Regardless of the appeal, this is what much of reality TV teaches our girls:
Happiness can be found in a shopping mall.
Relationships are all about drama.
It's okay to talk about your friends behind their backs.
Do anything you can to get attention.
Sex is the best way to get what you want.
Getting drunk (regularly) is normal and healthy.
For the young, actions don't have long-term consequences.
The more outrageous you are, the more popular you'll be.
And according to the Girl Scout Research Institute survey, "a girl's value is based on how she looks."
None of this is new. These are the same old messages in a new package. What makes this package particularly insidious is that we label it "reality" and young people, whose desperate attempts to define themselves in relationship to the world around them make them vulnerable, actually believe it is real. Just because something really happened doesn't make it reality. True reality would be the most boring show on TV. Instead, these TV personalities are playing themselves in pursuit of celebrity, on shows cleverly edited to keep us addicted. Young viewers can't help but be confused.
This kind of confusion (born of deceit) is nothing new. It started in the Garden of Eden: "One day [the serpent] asked the woman, 'Did God really say you must not eat the fruit from any of the trees in the garden?'
" 'Of course we may eat fruit from the trees in the garden,' the woman replied. 'It's only the fruit from the tree in the middle of the garden that we are not allowed to eat. God said, "You must not eat it or even touch it; if you do, you will die."

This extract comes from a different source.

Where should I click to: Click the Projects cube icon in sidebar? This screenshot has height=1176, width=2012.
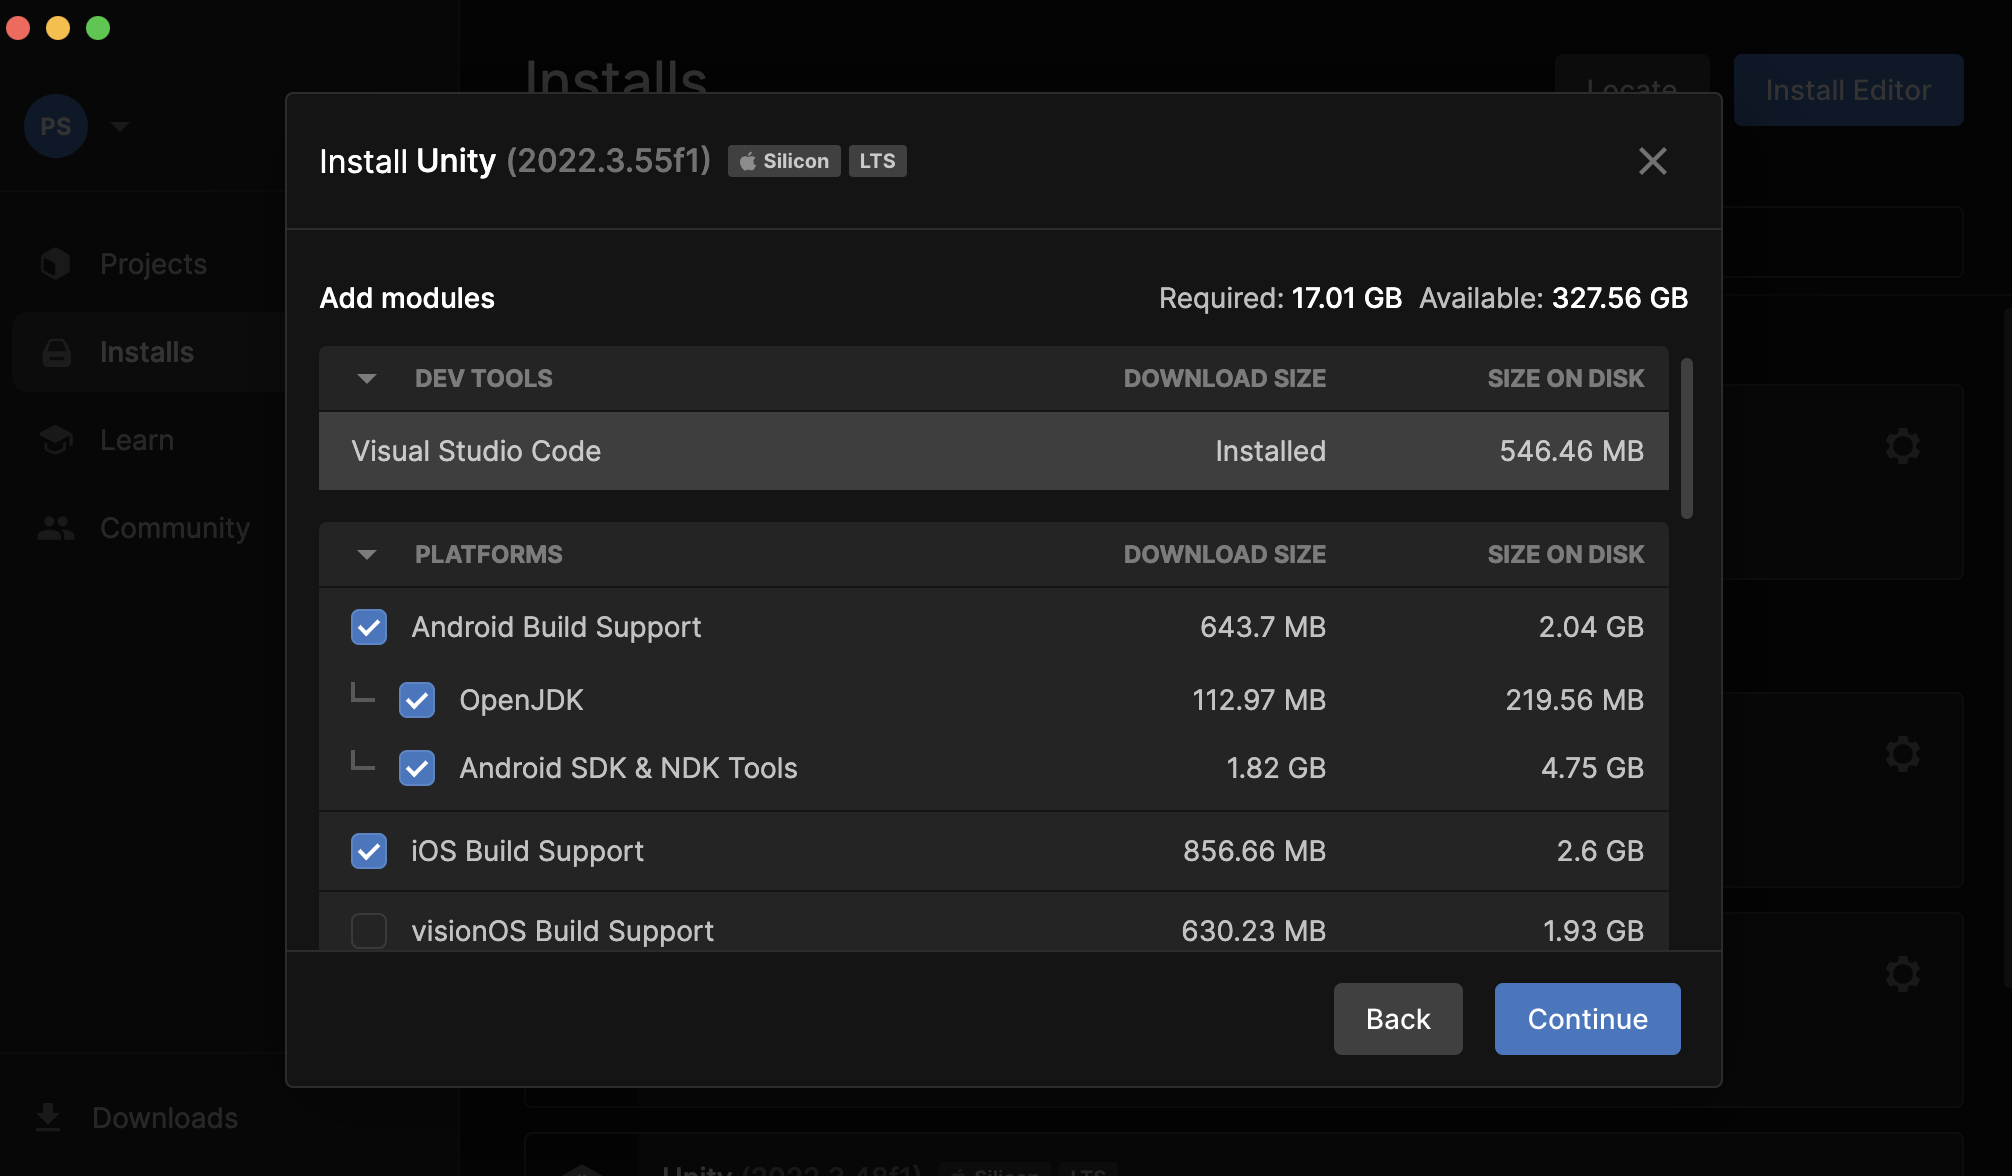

" 'You won't die!" the serpent replied to the woman. 'God knows that your eyes will be opened as soon as you eat it, and you will be like God, knowing both good and evil.'
"The woman was convinced. She saw that the tree was beautiful and its fruit looked delicious, and she wanted the wisdom it would give her" (Genesis 3:1–6).
Embedded in Satan's temptation of Eve was the suggestion that what she thought was true was not. She was missing out on something. She had the opportunity to discover reality. She bought into the lie and bit into death.
Here's true reality:
"We don't look at the troubles we can see now; rather, we fix our gaze on things that cannot be seen. For the things we see now will soon be gone, but the things we cannot see will last forever" (2 Corinthians 4:18).
"We are not fighting against flesh-and-blood enemies, but against evil rulers and authorities of the unseen world, against mighty powers in this dark world, and against evil spirits in the heavenly places" (Ephesians 6:12).
"Since you have been raised to new life with Christ, set your sights on the realities of heaven, where Christ sits in the place of honor at God's right hand" (Colossians 3:1).
This is what our young women need, just as we need constant reminders of the truth of what we cannot see. Rather than view life through the many manmade lenses that show what people want us to believe, we must be set apart by our determination to view life through the lens of what God tells us is true. Through this lens we can discern the truth about what is and isn't real in our world, what will and won't last, what is worth building our lives around. And the young women in our lives, who see us more clearly than we might see ourselves, will find hope in our example.